## Data supplied:
:::::
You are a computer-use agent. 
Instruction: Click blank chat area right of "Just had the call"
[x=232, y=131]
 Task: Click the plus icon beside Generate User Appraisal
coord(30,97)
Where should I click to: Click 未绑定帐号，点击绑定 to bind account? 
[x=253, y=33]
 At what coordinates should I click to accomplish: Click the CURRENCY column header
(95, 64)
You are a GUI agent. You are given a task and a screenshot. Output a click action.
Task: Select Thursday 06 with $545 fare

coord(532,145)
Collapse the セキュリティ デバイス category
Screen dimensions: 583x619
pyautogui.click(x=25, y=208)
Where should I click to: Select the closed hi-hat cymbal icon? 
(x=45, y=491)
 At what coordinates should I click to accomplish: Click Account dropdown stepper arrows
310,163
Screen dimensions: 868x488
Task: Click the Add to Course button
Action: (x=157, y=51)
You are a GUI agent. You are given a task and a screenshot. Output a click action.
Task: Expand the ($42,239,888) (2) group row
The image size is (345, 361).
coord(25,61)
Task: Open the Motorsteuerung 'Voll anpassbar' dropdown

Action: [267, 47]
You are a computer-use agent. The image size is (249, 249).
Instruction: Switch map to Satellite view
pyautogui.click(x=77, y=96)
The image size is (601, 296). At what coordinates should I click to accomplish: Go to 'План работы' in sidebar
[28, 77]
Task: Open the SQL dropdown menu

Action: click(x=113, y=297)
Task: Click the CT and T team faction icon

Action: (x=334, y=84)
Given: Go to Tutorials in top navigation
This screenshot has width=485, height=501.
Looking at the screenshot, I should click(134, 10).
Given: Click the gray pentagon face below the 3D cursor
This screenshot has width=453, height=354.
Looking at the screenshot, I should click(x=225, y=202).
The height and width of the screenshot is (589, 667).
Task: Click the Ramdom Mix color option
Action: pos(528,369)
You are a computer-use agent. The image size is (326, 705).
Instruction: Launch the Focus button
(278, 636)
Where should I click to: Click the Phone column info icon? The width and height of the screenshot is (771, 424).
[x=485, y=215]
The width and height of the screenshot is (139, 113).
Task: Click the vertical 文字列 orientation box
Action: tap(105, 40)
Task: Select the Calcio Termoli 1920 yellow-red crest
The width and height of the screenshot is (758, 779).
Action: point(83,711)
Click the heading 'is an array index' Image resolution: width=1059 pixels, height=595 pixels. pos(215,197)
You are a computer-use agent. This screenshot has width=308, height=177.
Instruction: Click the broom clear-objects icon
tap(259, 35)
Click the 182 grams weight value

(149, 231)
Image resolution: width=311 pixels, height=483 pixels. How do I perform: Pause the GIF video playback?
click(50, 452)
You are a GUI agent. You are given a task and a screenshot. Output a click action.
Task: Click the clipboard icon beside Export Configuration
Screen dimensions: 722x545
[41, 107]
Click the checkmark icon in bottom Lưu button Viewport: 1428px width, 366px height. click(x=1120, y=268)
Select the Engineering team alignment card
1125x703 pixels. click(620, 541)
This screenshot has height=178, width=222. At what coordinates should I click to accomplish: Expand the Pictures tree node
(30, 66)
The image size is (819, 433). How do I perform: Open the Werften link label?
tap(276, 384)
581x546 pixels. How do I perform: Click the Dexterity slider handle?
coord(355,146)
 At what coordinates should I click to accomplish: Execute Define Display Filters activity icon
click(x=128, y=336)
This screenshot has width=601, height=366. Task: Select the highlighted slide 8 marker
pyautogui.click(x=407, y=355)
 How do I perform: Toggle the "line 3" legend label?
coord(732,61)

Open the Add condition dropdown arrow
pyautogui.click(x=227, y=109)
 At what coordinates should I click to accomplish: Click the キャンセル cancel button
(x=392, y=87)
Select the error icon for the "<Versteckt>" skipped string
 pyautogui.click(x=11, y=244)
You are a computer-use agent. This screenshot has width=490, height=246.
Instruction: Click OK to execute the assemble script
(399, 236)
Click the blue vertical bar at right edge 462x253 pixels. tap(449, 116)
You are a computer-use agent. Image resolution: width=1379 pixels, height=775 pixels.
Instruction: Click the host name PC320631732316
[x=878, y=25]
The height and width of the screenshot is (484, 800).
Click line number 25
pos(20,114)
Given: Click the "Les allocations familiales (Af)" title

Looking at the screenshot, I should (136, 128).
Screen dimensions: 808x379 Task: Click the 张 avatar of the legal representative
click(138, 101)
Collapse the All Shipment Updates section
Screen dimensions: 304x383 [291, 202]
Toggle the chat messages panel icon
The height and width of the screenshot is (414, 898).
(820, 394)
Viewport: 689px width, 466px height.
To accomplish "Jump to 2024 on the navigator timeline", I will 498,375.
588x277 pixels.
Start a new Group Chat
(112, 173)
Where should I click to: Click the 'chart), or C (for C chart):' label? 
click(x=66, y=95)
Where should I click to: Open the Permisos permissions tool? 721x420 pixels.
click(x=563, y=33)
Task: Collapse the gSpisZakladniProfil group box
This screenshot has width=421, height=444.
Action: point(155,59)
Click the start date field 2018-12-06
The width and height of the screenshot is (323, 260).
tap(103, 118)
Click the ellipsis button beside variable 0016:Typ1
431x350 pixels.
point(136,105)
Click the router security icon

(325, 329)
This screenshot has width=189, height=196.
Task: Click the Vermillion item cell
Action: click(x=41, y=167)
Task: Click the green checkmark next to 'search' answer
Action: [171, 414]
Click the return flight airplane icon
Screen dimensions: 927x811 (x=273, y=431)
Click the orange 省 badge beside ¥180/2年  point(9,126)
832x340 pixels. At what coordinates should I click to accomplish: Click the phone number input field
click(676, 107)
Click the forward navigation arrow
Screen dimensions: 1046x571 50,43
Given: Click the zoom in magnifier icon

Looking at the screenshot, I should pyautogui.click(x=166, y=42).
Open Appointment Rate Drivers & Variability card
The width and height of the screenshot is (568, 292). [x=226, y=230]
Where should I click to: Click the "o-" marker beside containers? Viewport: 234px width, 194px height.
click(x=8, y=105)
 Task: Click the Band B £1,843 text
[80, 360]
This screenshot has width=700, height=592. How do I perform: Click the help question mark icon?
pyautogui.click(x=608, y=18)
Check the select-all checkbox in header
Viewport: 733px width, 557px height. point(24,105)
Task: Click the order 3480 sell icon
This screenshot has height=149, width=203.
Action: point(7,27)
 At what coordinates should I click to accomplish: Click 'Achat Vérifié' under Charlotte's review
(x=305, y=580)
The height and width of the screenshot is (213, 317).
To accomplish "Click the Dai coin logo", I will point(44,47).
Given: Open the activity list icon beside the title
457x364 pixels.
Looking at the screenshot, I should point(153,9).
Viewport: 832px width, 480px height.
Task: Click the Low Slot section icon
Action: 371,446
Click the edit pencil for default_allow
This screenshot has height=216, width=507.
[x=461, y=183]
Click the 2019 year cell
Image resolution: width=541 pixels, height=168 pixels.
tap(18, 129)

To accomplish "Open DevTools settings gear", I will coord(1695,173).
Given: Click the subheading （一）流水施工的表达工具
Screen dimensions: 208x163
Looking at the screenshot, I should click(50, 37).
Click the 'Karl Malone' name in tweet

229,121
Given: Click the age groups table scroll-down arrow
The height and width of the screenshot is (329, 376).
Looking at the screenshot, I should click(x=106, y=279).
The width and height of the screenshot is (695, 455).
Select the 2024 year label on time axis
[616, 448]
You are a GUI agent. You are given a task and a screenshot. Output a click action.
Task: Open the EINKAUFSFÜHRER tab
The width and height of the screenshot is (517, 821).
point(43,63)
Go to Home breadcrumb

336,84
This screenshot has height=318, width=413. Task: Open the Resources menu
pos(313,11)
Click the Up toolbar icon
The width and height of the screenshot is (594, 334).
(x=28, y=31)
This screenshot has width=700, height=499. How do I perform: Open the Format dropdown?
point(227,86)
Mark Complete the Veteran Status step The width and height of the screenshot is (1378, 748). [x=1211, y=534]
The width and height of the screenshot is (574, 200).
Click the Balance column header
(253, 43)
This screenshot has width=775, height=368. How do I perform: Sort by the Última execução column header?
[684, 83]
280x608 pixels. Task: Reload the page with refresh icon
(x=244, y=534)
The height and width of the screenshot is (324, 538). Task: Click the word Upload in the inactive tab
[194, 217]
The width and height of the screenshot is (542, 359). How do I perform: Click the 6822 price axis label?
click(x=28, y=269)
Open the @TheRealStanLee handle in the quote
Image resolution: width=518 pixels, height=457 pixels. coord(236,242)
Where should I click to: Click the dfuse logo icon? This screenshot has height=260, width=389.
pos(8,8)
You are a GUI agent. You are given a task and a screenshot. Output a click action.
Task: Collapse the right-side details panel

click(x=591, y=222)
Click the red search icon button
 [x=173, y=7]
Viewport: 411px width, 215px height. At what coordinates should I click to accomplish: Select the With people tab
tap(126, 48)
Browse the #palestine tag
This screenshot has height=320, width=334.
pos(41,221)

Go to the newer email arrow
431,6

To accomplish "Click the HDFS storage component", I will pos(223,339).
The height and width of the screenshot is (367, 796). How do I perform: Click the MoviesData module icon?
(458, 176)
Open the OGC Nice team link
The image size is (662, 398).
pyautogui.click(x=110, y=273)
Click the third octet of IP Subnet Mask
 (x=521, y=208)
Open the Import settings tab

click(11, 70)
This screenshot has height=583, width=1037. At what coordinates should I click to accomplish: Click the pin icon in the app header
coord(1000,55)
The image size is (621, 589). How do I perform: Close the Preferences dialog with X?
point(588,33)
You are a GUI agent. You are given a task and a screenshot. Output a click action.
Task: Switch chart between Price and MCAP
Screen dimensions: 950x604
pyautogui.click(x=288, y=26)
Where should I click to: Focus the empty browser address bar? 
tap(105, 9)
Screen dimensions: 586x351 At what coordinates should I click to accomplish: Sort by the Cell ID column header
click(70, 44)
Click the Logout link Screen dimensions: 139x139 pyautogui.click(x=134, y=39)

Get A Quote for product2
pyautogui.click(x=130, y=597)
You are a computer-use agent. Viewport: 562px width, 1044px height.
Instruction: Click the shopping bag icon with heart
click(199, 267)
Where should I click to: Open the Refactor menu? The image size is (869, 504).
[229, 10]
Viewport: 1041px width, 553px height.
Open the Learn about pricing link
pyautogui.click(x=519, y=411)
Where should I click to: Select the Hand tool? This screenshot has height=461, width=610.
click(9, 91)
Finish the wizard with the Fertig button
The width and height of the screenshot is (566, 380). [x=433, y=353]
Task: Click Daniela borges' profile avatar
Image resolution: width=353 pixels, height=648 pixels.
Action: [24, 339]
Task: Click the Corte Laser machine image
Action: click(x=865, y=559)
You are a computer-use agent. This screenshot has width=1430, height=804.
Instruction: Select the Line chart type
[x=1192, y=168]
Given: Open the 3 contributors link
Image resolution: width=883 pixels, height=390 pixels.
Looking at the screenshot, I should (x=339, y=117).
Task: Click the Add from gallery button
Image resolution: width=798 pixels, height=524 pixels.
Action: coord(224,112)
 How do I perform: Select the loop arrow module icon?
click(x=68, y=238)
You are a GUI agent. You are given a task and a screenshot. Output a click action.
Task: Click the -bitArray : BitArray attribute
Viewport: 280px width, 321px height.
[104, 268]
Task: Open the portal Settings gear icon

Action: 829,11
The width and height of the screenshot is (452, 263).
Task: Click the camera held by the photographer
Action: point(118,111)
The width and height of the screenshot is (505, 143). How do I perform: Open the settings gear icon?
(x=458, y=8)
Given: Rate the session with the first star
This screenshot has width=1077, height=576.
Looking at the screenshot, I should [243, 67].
:::::
## Work task:
What lines above hold the word "will"? List them all.

## Output for this task:
To accomplish "Jump to 2024 on the navigator timeline", I will 498,375.
To accomplish "Click the Dai coin logo", I will point(44,47).
To accomplish "Open DevTools settings gear", I will coord(1695,173).
To accomplish "Click the HDFS storage component", I will pos(223,339).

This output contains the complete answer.